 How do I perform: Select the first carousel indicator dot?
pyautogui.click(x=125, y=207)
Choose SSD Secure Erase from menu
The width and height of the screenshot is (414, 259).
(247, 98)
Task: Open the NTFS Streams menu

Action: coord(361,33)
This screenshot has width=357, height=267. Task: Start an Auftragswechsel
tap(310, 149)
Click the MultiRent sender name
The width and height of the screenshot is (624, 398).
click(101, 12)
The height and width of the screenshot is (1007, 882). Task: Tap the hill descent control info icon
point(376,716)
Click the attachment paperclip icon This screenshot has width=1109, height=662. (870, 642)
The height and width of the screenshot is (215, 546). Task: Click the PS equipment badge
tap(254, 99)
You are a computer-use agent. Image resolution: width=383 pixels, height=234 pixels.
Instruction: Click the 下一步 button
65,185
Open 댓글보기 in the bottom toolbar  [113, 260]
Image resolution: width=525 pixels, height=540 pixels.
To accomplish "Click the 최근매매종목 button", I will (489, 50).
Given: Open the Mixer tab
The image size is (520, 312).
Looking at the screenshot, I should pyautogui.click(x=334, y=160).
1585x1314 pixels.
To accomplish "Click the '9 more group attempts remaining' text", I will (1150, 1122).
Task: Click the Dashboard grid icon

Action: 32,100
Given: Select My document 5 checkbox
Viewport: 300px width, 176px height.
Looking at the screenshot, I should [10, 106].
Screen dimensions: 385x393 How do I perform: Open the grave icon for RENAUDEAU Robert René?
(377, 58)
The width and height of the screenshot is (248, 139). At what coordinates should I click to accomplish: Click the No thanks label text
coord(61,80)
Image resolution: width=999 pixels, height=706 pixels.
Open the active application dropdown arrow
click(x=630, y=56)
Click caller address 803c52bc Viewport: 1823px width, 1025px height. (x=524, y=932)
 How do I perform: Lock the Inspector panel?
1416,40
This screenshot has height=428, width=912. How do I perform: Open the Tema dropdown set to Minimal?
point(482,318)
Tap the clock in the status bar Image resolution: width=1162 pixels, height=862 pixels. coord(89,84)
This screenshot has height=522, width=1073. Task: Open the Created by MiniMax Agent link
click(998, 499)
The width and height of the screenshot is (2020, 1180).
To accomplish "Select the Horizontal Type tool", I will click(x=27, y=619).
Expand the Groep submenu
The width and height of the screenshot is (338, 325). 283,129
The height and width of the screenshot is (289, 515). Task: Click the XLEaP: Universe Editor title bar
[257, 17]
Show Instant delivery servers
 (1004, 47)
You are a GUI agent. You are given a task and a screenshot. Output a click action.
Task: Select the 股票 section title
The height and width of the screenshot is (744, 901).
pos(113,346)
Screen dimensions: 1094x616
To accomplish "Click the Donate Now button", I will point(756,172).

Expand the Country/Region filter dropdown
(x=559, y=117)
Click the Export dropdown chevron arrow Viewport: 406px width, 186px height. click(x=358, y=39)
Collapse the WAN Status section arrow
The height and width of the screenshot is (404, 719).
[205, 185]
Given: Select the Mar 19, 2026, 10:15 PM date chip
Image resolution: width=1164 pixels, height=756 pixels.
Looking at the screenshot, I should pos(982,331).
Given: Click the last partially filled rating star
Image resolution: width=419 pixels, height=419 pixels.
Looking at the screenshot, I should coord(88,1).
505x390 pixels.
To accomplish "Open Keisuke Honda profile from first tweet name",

┄┄┄┄┄┄┄┄┄┄┄┄┄┄┄┄┄┄┄┄

Give all the rows above as a Markdown table with the columns No. and Row, numbering each non-blank row and leaving blank lines out.

§ FINISHED EXERCISE
| No. | Row |
|---|---|
| 1 |  How do I perform: Select the first carousel indicator dot? |
| 2 | pyautogui.click(x=125, y=207) |
| 3 | Choose SSD Secure Erase from menu |
| 4 | The width and height of the screenshot is (414, 259). |
| 5 | (247, 98) |
| 6 | Task: Open the NTFS Streams menu |
| 7 | Action: coord(361,33) |
| 8 | This screenshot has width=357, height=267. Task: Start an Auftragswechsel |
| 9 | tap(310, 149) |
| 10 | Click the MultiRent sender name |
| 11 | The width and height of the screenshot is (624, 398). |
| 12 | click(101, 12) |
| 13 | The height and width of the screenshot is (1007, 882). Task: Tap the hill descent control info icon |
| 14 | point(376,716) |
| 15 | Click the attachment paperclip icon This screenshot has width=1109, height=662. (870, 642) |
| 16 | The height and width of the screenshot is (215, 546). Task: Click the PS equipment badge |
| 17 | tap(254, 99) |
| 18 | You are a computer-use agent. Image resolution: width=383 pixels, height=234 pixels. |
| 19 | Instruction: Click the 下一步 button |
| 20 | 65,185 |
| 21 | Open 댓글보기 in the bottom toolbar  [113, 260] |
| 22 | Image resolution: width=525 pixels, height=540 pixels. |
| 23 | To accomplish "Click the 최근매매종목 button", I will (489, 50). |
| 24 | Given: Open the Mixer tab |
| 25 | The image size is (520, 312). |
| 26 | Looking at the screenshot, I should pyautogui.click(x=334, y=160). |
| 27 | 1585x1314 pixels. |
| 28 | To accomplish "Click the '9 more group attempts remaining' text", I will (1150, 1122). |
| 29 | Task: Click the Dashboard grid icon |
| 30 | Action: 32,100 |
| 31 | Given: Select My document 5 checkbox |
| 32 | Viewport: 300px width, 176px height. |
| 33 | Looking at the screenshot, I should [10, 106]. |
| 34 | Screen dimensions: 385x393 How do I perform: Open the grave icon for RENAUDEAU Robert René? |
| 35 | (377, 58) |
| 36 | The width and height of the screenshot is (248, 139). At what coordinates should I click to accomplish: Click the No thanks label text |
| 37 | coord(61,80) |
| 38 | Image resolution: width=999 pixels, height=706 pixels. |
| 39 | Open the active application dropdown arrow |
| 40 | click(x=630, y=56) |
| 41 | Click caller address 803c52bc Viewport: 1823px width, 1025px height. (x=524, y=932) |
| 42 |  How do I perform: Lock the Inspector panel? |
| 43 | 1416,40 |
| 44 | This screenshot has height=428, width=912. How do I perform: Open the Tema dropdown set to Minimal? |
| 45 | point(482,318) |
| 46 | Tap the clock in the status bar Image resolution: width=1162 pixels, height=862 pixels. coord(89,84) |
| 47 | This screenshot has height=522, width=1073. Task: Open the Created by MiniMax Agent link |
| 48 | click(998, 499) |
| 49 | The width and height of the screenshot is (2020, 1180). |
| 50 | To accomplish "Select the Horizontal Type tool", I will click(x=27, y=619). |
| 51 | Expand the Groep submenu |
| 52 | The width and height of the screenshot is (338, 325). 283,129 |
| 53 | The height and width of the screenshot is (289, 515). Task: Click the XLEaP: Universe Editor title bar |
| 54 | [257, 17] |
| 55 | Show Instant delivery servers |
| 56 |  (1004, 47) |
| 57 | You are a GUI agent. You are given a task and a screenshot. Output a click action. |
| 58 | Task: Select the 股票 section title |
| 59 | The height and width of the screenshot is (744, 901). |
| 60 | pos(113,346) |
| 61 | Screen dimensions: 1094x616 |
| 62 | To accomplish "Click the Donate Now button", I will point(756,172). |
| 63 | Expand the Country/Region filter dropdown |
| 64 | (x=559, y=117) |
| 65 | Click the Export dropdown chevron arrow Viewport: 406px width, 186px height. click(x=358, y=39) |
| 66 | Collapse the WAN Status section arrow |
| 67 | The height and width of the screenshot is (404, 719). |
| 68 | [205, 185] |
| 69 | Given: Select the Mar 19, 2026, 10:15 PM date chip |
| 70 | Image resolution: width=1164 pixels, height=756 pixels. |
| 71 | Looking at the screenshot, I should pos(982,331). |
| 72 | Given: Click the last partially filled rating star |
| 73 | Image resolution: width=419 pixels, height=419 pixels. |
| 74 | Looking at the screenshot, I should coord(88,1). |
| 75 | 505x390 pixels. |
| 76 | To accomplish "Open Keisuke Honda profile from first tweet name", |